AD/DA Converters

Discussion in 'Converters / Interfaces' started by jhagertybhs, Oct 23, 2003.

  1. jhagertybhs

    jhagertybhs Guest

    I need some expert advise on the use of a AD/DA converter for PC recording. I am using an Yamaha dsp factory and am wondering if I would benefit from a converter. Any thoughts would be appreciated!!
  2. white swan

    white swan Guest

    Sure. You can always benefit from spending money!

    But whether it is the best way to spend your money, I can't really say, never having heard the Yamaha.

    Others will probably violently disagree, but unless the Yamaha converters are gawd-awful, there might be other things that would give you just as much or even a more noticeable improvement in your recordings - like a better mic, better preamp, better outboard processors and effects, better monitors, or better room acoustics.

    If you've dealt with all of those things and you are happy with the Yamaha otherwise, then sure, go for the converters. I'm not minimizing their importance, but just saying in general it's not the very first thing I'd look to upgrade.

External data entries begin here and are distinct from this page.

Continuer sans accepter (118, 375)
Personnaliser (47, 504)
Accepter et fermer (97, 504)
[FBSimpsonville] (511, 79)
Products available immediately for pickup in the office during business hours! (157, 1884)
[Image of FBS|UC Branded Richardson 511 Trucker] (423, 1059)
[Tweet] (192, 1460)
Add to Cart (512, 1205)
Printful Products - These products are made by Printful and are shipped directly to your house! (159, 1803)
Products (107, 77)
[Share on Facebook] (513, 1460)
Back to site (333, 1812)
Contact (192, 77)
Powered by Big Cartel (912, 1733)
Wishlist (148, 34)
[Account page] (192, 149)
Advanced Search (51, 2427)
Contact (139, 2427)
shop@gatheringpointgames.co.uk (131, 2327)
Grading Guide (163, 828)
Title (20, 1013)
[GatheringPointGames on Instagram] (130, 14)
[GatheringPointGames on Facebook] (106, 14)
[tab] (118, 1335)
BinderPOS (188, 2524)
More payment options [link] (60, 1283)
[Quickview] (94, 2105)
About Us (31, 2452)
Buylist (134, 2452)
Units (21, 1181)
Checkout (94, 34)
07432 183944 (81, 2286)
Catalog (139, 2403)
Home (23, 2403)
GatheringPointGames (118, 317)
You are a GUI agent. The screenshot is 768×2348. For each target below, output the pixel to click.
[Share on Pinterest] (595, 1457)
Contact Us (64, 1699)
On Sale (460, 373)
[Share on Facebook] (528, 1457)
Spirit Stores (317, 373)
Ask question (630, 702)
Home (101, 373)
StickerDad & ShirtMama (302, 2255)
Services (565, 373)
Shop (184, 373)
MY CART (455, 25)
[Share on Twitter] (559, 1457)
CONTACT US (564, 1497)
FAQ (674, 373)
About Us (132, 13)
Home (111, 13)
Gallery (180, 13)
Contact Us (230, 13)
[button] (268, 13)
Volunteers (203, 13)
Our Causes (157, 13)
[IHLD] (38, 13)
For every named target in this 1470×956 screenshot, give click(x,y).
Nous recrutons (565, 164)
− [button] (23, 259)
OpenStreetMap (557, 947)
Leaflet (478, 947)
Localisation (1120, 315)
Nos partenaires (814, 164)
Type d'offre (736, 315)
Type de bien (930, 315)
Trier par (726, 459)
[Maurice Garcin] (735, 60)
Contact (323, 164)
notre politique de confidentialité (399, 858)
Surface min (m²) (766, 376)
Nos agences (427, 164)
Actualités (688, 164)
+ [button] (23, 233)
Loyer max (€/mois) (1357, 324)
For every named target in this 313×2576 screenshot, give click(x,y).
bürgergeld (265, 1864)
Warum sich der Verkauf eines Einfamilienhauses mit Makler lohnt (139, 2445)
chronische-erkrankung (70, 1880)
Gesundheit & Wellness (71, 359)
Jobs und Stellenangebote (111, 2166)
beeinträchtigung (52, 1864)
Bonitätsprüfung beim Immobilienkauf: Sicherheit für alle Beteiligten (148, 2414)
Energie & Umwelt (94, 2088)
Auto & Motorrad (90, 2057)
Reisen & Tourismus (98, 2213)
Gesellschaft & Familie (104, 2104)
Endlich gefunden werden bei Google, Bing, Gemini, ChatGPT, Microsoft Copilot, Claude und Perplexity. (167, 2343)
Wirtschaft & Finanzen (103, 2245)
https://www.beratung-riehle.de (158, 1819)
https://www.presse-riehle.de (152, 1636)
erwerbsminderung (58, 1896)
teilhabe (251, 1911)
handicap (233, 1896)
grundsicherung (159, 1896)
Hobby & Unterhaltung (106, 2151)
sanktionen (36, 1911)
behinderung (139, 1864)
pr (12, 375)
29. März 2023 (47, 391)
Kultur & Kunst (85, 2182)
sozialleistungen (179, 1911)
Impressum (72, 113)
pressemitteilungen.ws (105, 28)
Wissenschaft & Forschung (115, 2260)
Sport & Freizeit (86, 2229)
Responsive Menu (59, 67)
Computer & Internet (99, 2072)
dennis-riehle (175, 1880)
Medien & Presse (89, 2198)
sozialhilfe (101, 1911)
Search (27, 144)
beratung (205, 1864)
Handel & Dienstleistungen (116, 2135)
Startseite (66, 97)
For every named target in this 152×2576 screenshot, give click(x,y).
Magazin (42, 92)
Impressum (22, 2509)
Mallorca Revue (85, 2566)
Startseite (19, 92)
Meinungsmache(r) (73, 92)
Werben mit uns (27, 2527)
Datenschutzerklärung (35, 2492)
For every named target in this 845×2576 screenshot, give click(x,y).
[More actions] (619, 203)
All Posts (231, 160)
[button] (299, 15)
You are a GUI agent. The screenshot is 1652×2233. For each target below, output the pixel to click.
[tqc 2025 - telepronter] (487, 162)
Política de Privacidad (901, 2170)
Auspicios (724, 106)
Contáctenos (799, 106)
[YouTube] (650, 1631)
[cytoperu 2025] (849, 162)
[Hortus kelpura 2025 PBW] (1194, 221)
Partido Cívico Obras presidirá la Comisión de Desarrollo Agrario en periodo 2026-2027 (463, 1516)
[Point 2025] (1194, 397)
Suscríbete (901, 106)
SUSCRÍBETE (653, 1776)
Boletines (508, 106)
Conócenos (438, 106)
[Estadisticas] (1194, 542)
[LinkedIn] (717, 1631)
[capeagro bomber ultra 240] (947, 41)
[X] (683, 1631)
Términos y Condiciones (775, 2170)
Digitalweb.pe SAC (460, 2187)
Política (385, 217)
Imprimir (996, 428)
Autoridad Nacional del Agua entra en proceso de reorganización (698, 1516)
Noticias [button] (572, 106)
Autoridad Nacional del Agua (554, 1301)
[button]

    (Recently I had a chance to hear a comparison of a Pro Tools HD mix going direct to powered monitors through its own D/A converters versus taking a digital output from PTHD into a Benchmark DAC-1. There was definitely a noticeable tightening and increased clarity in the bass frequencies using the DAC-1. So please understand I'm not dissing good converters! Especially if the ones you are using now are particularly crappy.)
  3. AudioGaff

    AudioGaff Well-Known Member

    Feb 23, 2001
    Silicon Valley
    Great converters can always make a big difference. But the differences or benefits in any gear is more related to your ability to be able to hear those differences and benefits. The weakest link in the chain theory applies here. If your signal and monitoring chain is not able to provide the necessary detail for you to hear the improvement, you will not be able to clearly notice the differences or benefits. And what differences or benefits that you do hear may not be really true to their nature.